* Problem requirements
Below is a listing. Set down exactly the lines from the one containing "Given: Click the Paste icon in left toolbar" through the one containing "Given: Click the Try for Free button", both ends included, and leave out the rest.
========
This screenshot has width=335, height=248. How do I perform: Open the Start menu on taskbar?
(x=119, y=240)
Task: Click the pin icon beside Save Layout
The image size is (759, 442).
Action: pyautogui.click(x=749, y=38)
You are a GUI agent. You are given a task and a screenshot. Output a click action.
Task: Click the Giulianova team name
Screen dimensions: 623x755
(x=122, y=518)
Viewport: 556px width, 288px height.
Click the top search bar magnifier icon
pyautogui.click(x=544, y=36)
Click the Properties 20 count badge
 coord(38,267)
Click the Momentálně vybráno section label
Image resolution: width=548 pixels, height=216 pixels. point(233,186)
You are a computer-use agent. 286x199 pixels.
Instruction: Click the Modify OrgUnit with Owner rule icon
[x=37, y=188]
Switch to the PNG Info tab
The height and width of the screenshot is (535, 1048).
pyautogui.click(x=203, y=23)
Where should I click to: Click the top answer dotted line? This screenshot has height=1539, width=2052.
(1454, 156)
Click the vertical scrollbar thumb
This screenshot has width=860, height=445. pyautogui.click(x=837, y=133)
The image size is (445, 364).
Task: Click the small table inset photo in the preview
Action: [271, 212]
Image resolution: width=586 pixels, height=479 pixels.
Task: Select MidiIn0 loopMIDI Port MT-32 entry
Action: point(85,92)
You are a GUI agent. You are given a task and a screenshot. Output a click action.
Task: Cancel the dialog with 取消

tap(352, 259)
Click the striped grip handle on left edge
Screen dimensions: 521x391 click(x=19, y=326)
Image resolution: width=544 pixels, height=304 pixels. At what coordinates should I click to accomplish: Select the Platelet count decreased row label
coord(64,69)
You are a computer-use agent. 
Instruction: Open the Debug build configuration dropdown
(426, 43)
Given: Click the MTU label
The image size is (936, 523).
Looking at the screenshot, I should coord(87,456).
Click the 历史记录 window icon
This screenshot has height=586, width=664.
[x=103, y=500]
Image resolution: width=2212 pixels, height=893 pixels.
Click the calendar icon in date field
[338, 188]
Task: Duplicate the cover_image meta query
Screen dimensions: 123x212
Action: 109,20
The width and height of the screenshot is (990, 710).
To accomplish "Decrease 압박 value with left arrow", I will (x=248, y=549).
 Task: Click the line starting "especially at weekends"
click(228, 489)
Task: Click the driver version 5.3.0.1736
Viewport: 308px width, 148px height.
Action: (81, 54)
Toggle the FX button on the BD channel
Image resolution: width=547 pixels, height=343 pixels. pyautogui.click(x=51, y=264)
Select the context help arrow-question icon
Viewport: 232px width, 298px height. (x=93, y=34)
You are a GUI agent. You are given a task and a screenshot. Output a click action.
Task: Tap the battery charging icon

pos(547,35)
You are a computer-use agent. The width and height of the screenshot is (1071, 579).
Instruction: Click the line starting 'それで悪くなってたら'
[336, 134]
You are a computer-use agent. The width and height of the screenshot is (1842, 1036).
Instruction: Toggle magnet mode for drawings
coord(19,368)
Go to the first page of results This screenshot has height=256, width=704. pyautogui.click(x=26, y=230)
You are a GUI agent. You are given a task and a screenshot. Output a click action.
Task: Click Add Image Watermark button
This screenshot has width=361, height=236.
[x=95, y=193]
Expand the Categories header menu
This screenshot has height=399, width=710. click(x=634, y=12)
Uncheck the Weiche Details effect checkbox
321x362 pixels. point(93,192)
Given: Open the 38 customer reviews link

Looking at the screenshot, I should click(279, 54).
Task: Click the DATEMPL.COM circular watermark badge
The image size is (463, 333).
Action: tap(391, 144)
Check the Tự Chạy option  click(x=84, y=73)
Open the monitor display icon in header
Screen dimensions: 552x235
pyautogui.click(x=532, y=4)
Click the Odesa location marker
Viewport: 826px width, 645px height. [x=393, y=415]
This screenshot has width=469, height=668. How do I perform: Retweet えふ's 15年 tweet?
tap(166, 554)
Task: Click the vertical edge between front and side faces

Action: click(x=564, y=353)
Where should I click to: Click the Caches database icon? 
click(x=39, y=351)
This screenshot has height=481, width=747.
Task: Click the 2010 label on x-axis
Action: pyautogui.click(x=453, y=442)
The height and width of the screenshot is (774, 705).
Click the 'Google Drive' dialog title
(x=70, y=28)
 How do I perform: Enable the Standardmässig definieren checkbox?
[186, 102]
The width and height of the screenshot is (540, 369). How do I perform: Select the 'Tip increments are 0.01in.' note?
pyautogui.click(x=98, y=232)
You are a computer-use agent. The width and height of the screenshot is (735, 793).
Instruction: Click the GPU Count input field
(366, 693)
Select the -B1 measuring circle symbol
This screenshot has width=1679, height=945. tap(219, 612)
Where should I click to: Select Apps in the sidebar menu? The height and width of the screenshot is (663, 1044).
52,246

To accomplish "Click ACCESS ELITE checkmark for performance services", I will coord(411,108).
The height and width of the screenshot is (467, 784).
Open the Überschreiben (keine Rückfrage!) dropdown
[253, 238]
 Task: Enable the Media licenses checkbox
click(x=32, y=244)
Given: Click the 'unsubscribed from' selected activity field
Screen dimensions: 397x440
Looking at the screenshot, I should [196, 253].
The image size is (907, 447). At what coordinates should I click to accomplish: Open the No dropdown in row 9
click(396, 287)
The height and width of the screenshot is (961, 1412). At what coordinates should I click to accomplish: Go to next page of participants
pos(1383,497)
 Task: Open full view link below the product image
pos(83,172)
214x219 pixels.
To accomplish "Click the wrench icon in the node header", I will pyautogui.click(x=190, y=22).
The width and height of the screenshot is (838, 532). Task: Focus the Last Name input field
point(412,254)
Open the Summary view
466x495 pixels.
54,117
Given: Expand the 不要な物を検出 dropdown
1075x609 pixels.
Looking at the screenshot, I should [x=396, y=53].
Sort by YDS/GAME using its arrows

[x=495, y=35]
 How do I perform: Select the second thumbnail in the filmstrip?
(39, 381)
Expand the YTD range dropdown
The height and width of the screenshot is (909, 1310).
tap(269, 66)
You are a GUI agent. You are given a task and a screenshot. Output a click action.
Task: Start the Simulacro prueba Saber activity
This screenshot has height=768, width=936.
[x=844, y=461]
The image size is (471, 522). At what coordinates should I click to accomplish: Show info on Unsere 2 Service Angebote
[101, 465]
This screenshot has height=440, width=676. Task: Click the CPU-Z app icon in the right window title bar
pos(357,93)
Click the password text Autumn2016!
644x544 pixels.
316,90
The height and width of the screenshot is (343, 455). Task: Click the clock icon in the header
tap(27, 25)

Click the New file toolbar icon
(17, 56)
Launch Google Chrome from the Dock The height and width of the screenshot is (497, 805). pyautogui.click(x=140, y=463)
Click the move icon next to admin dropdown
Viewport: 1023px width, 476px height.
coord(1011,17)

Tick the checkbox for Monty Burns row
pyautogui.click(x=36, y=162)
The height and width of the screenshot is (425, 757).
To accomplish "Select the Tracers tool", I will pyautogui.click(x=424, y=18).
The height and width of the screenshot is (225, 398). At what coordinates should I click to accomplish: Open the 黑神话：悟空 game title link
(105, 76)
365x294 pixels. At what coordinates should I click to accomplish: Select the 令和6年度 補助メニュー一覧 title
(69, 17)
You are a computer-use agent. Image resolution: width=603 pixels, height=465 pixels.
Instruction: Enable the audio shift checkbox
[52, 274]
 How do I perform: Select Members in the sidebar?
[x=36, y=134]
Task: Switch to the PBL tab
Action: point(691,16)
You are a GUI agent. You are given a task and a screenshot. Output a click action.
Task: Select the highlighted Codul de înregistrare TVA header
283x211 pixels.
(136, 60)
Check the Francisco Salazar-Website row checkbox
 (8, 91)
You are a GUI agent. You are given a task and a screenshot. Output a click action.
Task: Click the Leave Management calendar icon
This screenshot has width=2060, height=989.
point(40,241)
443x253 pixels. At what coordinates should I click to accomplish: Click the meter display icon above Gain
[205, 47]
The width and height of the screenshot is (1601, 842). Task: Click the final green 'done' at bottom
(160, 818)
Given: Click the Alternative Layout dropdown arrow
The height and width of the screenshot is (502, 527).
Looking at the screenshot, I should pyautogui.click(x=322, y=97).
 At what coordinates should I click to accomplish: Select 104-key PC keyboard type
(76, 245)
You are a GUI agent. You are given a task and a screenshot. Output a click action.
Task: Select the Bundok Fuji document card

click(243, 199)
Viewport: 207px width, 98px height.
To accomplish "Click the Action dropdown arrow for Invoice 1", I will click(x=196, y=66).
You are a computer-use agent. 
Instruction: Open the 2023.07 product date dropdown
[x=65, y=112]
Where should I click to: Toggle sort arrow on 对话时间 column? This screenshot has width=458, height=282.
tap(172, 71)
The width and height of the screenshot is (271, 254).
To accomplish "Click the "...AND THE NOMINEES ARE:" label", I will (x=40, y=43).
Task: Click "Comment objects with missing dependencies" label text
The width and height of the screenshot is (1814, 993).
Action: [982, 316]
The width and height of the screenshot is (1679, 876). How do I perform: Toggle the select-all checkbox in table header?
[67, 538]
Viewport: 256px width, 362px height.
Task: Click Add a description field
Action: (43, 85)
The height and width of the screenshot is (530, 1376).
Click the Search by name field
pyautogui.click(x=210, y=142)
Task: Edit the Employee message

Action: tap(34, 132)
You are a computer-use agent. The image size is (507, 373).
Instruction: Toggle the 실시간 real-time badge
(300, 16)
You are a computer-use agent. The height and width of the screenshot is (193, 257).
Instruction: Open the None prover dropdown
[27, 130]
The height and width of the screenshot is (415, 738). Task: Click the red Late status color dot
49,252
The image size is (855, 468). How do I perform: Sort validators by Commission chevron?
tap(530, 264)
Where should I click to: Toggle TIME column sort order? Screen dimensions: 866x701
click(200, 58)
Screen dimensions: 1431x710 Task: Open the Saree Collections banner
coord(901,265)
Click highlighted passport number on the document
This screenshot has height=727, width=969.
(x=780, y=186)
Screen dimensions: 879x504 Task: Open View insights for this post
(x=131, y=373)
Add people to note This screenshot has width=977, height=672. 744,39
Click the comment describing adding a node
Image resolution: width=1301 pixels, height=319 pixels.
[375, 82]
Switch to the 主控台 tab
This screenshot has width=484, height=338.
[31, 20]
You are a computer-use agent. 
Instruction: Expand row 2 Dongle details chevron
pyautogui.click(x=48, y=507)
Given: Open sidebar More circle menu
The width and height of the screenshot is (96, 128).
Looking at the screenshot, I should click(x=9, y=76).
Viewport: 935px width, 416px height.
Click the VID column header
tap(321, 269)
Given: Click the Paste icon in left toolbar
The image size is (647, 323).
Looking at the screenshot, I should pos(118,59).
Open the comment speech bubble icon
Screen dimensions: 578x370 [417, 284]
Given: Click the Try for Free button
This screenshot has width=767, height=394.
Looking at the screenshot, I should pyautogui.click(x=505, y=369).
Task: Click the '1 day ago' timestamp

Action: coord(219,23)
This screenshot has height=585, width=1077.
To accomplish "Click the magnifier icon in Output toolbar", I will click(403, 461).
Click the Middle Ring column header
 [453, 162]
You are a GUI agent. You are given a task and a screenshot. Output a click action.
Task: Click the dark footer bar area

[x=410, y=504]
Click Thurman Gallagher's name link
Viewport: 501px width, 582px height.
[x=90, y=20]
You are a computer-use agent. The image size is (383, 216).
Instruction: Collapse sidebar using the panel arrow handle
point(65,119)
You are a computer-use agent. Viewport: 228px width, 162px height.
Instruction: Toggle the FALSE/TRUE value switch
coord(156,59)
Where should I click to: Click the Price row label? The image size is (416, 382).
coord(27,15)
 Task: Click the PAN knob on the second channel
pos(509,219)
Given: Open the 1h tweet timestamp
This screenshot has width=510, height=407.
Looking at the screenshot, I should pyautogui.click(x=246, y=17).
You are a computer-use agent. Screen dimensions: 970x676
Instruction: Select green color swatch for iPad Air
========
* Task result
Given: Click the Paste icon in left toolbar
The image size is (647, 323).
Looking at the screenshot, I should pos(118,59).
Open the comment speech bubble icon
Screen dimensions: 578x370 [417, 284]
Given: Click the Try for Free button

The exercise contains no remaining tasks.